Legislate, don’t “innovate” Another blind spot in action plans is the marginalization of commitments dealing with the legislative and judicial branches of government. Most commitments focus on government departments under the purview of the Executive, privileging “innovative” solutions like e-government over the more fundamental and politically fraught legislative and judicial reforms, which are key if the OGP is to embody the grandest notions of Open Government. Worryingly few commitments are ambitious enough to tackle harder, “stretch” issues such as campaign finance, public asset disclosure, financial services sector transparency, etc., which require the passage of broader statutory reforms. As the Partnership develops, country governments will need to tackle crucial institutional challenges through legislation so the change in the culture of government sought by the OGP can firmly take hold. There were other surprises as well: despite the financial crisis giving way to a long tail of persistent recessions globally, not a single country directly commits to opening up financial institutions or services. Similarly only 10 activities explicitly relate to extractive industries and natural resource issues. One would think that easy access to soft standards like the EITI—with the United States joining as a recent prominent signatory—would make these commitments more attractive for countries to include in their national action plans.
Given the volume of data gleaned from the 45 plans, we think we have barely scratched the surface. We view this exercise only as a start.

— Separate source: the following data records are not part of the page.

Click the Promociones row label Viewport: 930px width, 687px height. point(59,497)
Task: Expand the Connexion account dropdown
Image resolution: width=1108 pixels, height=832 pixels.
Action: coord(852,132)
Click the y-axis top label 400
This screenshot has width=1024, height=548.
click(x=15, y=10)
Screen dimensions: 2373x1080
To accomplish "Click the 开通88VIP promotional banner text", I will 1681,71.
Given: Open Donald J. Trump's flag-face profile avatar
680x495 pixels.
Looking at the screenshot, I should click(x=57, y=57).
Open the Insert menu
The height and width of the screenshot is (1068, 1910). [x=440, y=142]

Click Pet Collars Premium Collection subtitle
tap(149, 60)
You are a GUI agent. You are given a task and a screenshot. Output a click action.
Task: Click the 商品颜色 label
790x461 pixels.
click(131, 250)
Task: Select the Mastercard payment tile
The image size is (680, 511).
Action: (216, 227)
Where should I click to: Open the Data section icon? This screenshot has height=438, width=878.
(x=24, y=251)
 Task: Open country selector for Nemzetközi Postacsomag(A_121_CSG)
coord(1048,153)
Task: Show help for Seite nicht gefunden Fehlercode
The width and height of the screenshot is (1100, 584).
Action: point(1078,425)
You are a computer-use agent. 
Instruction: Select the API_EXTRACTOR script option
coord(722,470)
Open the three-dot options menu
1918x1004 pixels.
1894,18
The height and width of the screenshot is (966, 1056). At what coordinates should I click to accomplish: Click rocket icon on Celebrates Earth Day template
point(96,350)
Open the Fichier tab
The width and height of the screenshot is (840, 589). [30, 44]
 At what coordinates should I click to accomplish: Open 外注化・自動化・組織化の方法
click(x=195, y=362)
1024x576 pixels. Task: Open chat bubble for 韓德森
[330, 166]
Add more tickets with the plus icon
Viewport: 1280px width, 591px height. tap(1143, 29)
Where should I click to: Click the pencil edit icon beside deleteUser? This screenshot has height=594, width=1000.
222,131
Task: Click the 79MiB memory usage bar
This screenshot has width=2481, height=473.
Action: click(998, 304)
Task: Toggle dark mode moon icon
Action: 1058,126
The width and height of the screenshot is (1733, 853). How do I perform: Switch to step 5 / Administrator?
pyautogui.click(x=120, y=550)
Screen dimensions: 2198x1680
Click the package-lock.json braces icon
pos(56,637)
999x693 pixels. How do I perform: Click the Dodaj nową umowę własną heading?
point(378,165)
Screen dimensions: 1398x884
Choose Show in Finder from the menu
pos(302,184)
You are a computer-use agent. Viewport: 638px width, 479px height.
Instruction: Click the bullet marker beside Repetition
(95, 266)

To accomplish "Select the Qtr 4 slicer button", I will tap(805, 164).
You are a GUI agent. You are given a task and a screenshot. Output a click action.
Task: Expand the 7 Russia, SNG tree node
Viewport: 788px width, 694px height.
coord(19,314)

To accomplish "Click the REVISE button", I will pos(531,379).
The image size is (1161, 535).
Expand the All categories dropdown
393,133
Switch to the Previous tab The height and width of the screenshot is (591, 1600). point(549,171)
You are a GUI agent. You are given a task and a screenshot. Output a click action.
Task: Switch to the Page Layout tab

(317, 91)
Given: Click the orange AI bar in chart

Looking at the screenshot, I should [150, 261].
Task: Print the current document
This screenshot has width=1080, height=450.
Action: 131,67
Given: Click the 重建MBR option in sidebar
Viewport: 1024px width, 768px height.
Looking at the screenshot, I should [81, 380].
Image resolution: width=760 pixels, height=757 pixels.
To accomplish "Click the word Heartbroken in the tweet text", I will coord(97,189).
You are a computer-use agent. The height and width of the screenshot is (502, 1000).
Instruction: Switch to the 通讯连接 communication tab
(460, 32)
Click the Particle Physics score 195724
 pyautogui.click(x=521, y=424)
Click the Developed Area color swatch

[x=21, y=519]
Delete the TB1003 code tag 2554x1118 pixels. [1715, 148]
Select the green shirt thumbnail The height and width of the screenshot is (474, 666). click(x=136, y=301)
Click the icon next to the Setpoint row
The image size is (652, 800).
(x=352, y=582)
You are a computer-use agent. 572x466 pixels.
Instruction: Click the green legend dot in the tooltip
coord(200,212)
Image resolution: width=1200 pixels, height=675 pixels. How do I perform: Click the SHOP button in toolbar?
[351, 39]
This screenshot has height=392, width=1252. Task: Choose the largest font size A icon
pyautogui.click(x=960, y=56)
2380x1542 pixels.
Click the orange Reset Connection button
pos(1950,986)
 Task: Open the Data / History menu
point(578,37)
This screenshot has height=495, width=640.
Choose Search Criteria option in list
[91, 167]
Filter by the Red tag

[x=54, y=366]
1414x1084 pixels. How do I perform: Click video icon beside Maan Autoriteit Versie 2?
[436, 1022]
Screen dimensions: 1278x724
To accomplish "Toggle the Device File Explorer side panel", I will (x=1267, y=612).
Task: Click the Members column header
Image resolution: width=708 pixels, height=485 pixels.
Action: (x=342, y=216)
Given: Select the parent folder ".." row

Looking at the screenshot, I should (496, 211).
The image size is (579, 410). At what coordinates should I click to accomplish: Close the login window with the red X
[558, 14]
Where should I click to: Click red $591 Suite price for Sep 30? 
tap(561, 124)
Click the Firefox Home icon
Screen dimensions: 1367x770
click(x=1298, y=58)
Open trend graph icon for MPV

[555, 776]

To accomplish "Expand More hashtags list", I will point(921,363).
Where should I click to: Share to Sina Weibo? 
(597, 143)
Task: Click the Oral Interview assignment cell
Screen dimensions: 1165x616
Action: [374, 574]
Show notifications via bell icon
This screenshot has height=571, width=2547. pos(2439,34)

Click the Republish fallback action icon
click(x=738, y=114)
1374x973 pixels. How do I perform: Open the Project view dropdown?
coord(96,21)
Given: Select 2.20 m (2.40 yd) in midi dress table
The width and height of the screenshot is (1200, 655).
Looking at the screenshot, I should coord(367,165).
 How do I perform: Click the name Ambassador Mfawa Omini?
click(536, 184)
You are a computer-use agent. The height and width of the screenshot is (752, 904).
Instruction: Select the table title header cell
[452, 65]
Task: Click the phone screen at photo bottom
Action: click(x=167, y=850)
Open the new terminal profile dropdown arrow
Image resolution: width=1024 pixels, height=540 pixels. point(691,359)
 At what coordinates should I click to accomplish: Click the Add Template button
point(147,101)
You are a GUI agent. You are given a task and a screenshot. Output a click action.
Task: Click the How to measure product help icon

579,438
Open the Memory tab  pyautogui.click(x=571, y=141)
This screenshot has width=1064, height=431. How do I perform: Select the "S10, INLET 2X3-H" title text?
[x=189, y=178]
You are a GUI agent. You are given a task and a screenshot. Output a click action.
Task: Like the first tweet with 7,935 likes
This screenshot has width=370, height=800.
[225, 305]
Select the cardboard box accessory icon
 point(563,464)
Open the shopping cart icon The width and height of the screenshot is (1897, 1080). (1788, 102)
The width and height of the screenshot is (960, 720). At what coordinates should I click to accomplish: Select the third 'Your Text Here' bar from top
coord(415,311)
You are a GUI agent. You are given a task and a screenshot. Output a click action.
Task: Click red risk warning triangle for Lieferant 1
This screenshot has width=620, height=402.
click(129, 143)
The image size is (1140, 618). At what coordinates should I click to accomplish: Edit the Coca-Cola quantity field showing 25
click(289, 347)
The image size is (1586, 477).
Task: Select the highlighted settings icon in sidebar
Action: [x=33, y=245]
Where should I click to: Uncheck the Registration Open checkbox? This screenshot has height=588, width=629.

By no means should it be considered an exhaustive analysis of all the action plans. So feel free to dig into the data, draw your own conclusions, and highlight what you think is important. We welcome your thoughts on building on/ improving our approach (the spreadsheet of commitment activities and tag counts can be found here). Further, this assessment is not intended to serve as a shameful catalog of lost opportunities. Instead we hope this exercise sheds light on the areas and ways in which we must remain engaged to make this partnership work.